Stuff happens to the Cloud just like it could happen to your little Startup. Sometimes it rains, sometimes it pours. The reason this author is telling you to trust and bank on the cloud is that he runs a SaaS site, Journyx. Do you solely trust a salesman or do you check things out yourself and verify them against an independent credible source? SaaS is in the future. There are tons of awesome things being developed that exploit the Internet in new and amazing ways. But would I start a business on it? That depends on my business and what the product is that I provide. Just consider what the costs have been for various businesses that have come to depend on Gmail and experience down-time. Timely e-mails could be life or death for some businesses that are in the middle of a big deal. Their uptime might be better than an in-house product but it’s also not something you can control. It could also be something as simple as changing the interface that throws off your productivity and user experience. Uptime and control doesn’t even get into the more threatening security concerns.

“But what if someone nefarious and evil steals my data and gives it to my competitor – or my mother?” you ask.

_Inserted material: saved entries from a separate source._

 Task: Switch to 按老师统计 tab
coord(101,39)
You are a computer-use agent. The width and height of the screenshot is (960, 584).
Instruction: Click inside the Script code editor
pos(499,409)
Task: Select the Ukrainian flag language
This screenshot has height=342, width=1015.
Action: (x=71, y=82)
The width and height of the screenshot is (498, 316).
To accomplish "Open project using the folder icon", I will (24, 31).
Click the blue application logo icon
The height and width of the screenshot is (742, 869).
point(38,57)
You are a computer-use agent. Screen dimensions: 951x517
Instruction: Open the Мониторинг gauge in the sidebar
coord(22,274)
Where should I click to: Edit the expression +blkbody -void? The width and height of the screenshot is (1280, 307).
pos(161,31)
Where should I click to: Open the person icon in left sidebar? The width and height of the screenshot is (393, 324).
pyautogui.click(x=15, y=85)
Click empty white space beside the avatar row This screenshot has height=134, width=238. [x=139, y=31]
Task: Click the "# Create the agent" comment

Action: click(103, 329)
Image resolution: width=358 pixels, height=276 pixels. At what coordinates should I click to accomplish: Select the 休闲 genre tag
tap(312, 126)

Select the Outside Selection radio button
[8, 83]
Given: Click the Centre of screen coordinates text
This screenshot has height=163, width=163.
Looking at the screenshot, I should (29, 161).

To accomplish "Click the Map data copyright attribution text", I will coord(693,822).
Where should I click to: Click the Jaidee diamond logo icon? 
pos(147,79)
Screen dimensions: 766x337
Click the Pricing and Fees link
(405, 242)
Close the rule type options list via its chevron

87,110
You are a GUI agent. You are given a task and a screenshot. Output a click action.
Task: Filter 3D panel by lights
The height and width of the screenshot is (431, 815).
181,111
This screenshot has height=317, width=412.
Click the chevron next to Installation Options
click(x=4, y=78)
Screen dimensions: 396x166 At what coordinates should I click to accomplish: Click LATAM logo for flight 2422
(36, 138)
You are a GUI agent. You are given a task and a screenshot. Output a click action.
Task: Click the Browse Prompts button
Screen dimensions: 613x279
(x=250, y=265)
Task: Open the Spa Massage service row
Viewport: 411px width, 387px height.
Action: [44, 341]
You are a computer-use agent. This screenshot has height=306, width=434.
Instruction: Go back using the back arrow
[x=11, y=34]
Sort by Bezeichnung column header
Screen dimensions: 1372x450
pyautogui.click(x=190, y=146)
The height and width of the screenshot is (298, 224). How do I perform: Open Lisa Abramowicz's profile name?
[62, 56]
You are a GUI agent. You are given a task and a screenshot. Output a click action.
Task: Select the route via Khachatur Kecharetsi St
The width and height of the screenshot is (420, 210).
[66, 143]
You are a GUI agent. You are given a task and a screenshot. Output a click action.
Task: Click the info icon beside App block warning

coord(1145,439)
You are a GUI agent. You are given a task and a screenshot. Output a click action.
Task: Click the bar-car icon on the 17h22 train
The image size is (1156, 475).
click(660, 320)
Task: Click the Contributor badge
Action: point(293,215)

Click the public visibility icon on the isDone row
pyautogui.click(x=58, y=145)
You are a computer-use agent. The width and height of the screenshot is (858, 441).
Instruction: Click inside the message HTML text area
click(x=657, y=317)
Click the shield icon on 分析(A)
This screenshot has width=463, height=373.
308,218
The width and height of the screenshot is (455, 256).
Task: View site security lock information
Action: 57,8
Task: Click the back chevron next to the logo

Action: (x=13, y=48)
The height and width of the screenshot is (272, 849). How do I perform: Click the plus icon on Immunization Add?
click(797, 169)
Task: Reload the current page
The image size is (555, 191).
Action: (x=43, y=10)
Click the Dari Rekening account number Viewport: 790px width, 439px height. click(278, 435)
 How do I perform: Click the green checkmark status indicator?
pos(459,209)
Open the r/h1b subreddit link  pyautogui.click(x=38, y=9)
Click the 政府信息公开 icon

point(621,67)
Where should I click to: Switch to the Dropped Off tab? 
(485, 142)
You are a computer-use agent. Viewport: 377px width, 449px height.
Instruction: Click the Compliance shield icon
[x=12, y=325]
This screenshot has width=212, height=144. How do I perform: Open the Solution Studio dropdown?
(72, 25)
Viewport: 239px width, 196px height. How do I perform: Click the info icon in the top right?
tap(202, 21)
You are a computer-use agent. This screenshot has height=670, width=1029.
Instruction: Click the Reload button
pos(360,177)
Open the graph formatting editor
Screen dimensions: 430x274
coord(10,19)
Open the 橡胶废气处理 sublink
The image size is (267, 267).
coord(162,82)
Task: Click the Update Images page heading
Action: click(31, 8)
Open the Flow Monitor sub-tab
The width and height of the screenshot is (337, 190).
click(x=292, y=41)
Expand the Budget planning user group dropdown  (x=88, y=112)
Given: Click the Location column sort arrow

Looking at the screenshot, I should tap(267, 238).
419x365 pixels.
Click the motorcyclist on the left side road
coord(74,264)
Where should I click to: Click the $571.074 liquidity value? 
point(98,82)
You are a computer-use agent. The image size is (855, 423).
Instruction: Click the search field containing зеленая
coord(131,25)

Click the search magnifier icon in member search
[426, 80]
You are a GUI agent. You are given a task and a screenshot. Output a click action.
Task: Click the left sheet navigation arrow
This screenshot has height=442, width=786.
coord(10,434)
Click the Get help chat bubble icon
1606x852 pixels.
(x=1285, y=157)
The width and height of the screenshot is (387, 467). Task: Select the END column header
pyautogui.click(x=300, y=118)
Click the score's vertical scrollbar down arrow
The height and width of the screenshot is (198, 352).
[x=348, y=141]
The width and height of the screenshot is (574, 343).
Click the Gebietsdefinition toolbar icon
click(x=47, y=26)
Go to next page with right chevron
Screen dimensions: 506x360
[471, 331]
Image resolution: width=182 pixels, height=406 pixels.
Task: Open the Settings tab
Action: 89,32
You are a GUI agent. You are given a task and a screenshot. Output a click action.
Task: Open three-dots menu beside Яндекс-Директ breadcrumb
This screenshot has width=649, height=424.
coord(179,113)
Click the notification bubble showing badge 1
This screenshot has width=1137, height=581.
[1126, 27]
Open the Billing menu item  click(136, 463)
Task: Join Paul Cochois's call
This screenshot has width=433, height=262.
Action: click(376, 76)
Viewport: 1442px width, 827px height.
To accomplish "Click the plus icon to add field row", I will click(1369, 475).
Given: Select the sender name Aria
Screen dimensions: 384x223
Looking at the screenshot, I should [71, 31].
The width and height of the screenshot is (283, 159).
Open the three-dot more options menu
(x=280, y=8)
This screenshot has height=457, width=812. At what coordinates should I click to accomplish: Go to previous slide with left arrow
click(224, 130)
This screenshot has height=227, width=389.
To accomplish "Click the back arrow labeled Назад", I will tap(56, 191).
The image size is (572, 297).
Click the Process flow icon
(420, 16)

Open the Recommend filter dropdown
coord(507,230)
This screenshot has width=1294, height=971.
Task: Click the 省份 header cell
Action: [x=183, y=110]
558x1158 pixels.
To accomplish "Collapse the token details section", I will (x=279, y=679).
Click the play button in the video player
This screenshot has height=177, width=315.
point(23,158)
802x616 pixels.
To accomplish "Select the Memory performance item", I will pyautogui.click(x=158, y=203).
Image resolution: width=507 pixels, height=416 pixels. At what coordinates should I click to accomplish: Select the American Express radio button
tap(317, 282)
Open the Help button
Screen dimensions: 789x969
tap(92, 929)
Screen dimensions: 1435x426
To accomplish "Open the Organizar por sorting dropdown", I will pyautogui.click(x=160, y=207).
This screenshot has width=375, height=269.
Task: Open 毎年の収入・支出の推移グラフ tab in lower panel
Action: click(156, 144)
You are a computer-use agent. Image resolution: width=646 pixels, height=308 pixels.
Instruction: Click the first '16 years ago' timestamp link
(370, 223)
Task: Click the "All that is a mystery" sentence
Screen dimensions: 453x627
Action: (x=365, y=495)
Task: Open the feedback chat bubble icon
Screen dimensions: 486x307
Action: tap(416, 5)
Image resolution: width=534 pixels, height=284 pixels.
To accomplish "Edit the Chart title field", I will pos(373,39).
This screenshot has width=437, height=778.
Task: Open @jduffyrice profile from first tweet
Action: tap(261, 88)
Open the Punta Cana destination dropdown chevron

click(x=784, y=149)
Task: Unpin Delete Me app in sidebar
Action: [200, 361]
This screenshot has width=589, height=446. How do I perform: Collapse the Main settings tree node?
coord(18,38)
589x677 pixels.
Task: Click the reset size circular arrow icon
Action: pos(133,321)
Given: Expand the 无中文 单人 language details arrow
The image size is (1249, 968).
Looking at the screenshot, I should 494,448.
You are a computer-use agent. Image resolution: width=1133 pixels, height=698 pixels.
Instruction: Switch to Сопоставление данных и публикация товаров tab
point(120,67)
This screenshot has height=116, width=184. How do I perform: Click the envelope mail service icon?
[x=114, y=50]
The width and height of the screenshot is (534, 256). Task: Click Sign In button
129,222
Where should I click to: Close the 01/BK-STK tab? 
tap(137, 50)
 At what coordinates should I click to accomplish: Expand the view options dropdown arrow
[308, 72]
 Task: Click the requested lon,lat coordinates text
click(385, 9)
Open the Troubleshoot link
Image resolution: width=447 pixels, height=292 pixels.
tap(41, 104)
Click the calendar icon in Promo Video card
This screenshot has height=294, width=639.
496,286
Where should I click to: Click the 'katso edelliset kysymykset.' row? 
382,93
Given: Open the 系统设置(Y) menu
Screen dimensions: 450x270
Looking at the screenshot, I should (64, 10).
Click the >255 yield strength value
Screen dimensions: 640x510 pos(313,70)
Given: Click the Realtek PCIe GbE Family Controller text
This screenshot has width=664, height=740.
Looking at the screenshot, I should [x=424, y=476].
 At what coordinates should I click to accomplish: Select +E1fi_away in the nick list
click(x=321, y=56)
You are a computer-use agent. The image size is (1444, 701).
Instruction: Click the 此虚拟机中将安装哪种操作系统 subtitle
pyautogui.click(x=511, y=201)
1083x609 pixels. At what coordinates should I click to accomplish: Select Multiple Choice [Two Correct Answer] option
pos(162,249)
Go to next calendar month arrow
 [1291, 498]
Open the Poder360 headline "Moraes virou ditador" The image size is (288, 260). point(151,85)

The bank has all of your data, and you aren’t worried about them giving it away. What’s the difference? What about the phone company? They know a lot about you. SaaS companies should be under the same constraints for protecting your company’s privacy as banks and telephone firms are. And so far, they all seem to be doing a fine job. I’ve never heard of anyone swiping a competitor’s sales leads out of Salesforce, for example, and they have a lot of customers.

Ah, but it has. Not specifically sales leads from Salesforce but data security is a big concern for SaaS. User access to data and regulatory compliance are two big things that will keep data in house for quite a while. Just consider how HBGary is fairing after angering a beehive. A computer security company with data in-house wasn’t even safe.

There may even be a market opening up to counter the Cloud and the SaaS monopoly on your data. Unhosted has come about specifically for that purpose.

Unhosted is a project for strengthening free software against hosted software. With our protocol, a website is only source code. Dynamic data is encrypted and decentralised, to per-user storage nodes. This benefits free software, as well as scalabilityrobustness, and online privacy.

There’s plenty of reason to be wary of banking it all on the Cloud and there’s plenty of hype to want to utilize the cloud. Where does that leave us?

Starting a business: You’re going to have to evaluate it carefully and get your Service Level Agreements in writing. The Cloud is designed to be “One Size Fits All” but that doesn’t mean it will fit you best.

As a long-standing business: Leverage SaaS where you can after carefully evaluating that it doesn’t expose your company to any unnecessary risk without bringing the benefits to make it worth it.

Just like anything that has been the recipient of a lot of hype, you’ll need to weigh the decision for yourself and try to find the truth in the matter. I utilize the Cloud where it makes sense and run other things in house where those are better fits. As somebody in IT, I hope you’ll hire an IT Professional when the time is right for you who can make your infrastructure their pride and passion and assist in the decision making where the Cloud is a right choice.